With this European influence, Tim began working in the French Industrial design style, and started designing in zinc, an unusual choice. “I was the first one in the United States to really do zinc,” he asserted. In Europe, they use zinc “not so much for its looks as for its practical qualities, including being antibacterial, which is useful making such things as clam bars. Here in US, it’s been more for the aesthetics. It just has a nice, warm, soft feel about it, as opposed to stainless steel or granite. And it develops a warmer and better patina as it is used. That said, many here now go with zinc because you can do away with tablecloths, which is a huge expense, and the chemicals they clean them with aren’t environmentally safe.” As he became known for his work in this niche, his design business took off.

Tim’s commissions have included making 60 zinc-topped tables for the Atlantic Grill near NYC’s Lincoln Center, and among other notable projects both in state and throughout the country. Tim surmised, “I think one of the reasons I’ve been so successful is it’s a really, really difficult material to work with. It’s really hard to solder. The melting point is really low. It’s not as soft and malleable as copper. Zinc is rigid. It doesn’t bend easily. It’s just a really difficult material."

And Tim launched a new chapter, marrying his welding skills with his artistic leanings. At any given time he has between one to 10 projects in the queue, but each is unique. “Very rarely do I do something twice,” he said. His products are special in part due to their unusual materials: zinc, mild steel, recycled wood and reclaimed materials, which range from factory machinery to mill wheels to tree trunks, often sourced from the Pine Plains area.

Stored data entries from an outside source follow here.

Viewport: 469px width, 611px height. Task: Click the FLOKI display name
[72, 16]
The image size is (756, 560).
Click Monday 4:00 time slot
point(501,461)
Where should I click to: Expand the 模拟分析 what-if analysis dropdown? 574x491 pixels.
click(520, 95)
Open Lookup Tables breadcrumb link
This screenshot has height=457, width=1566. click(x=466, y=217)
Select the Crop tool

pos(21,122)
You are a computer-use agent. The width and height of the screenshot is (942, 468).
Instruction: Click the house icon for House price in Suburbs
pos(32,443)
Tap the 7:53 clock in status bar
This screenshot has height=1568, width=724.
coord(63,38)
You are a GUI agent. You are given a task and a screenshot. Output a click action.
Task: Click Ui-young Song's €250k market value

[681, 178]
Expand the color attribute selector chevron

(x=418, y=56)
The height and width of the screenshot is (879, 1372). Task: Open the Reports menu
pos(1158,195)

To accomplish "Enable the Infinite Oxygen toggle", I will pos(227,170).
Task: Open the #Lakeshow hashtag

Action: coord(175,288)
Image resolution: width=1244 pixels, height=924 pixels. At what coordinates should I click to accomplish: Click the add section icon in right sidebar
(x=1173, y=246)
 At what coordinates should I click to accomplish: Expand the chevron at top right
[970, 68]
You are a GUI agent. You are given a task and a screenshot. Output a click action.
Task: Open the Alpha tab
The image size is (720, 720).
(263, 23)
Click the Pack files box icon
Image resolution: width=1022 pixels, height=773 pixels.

In a bizarre twist of fate, Tim recounted an instance in which a young man offered him a windfall of salvaged industrial equipment from a mill in Bangall, a town just down the road. Tim said he “realized my great-grandfather had owned that mill and had a blacksmith shop nearby.”

Words of wisdom inside of Tim Jones' Stissing Design studio.

While he’s one of Pine Plains’ native sons, Tim’s customers live far beyond the perimeters of Pine Plains. He has made products that have found homes as far afield as Saudi Arabia. Recently, Ralph Lauren was celebrating his brother Jerry’s 40th anniversary at the Ralph Lauren Corporation, and sought the perfect gift to mark the occasion. Jerry collects weathervanes, and the company’s head of design contacted Tim to commission a weathervane in the image of Jerry Lauren himself; “It was a huge hit.”

When he steps out of the studio, Tim immerses himself in Stissing Mountain’s landscape, which is such a wonder of flora and fauna that it is the focal point of an entire exhibition at NYC’s American Museum of Natural History. He is a walking encyclopedia of the history and natural wonders of his special pocket of New York State. In his ‘backyard,’ Tim recommends exploring Thompson Pond Preserve, “a big protected area that you can hike around” with a stunning array of waterfowl; he asserts that Stissing Lake has “one of the best beaches you’ll ever see;” and he encourages a ramble through the 600 acres of Buttercup Nature Preserve, run by the Audubon Society.

Tim welcomes visitors to experience the Pine Plains he loves. He works with his best friend and former wife, Annie Jones, who operates a gem of boutique called Pieces, located in the same building as the Stissing Design studio, where she sells a curated selection of locally-made art, jewelry, clothing, homegoods and, of course, Tim’s furniture and sculptures. Perhaps “No Rules” is the best rule of all.

Pieces, the boutique adjacent to Tim's Pine Plains, N.Y. studio, owned by Annie Jones.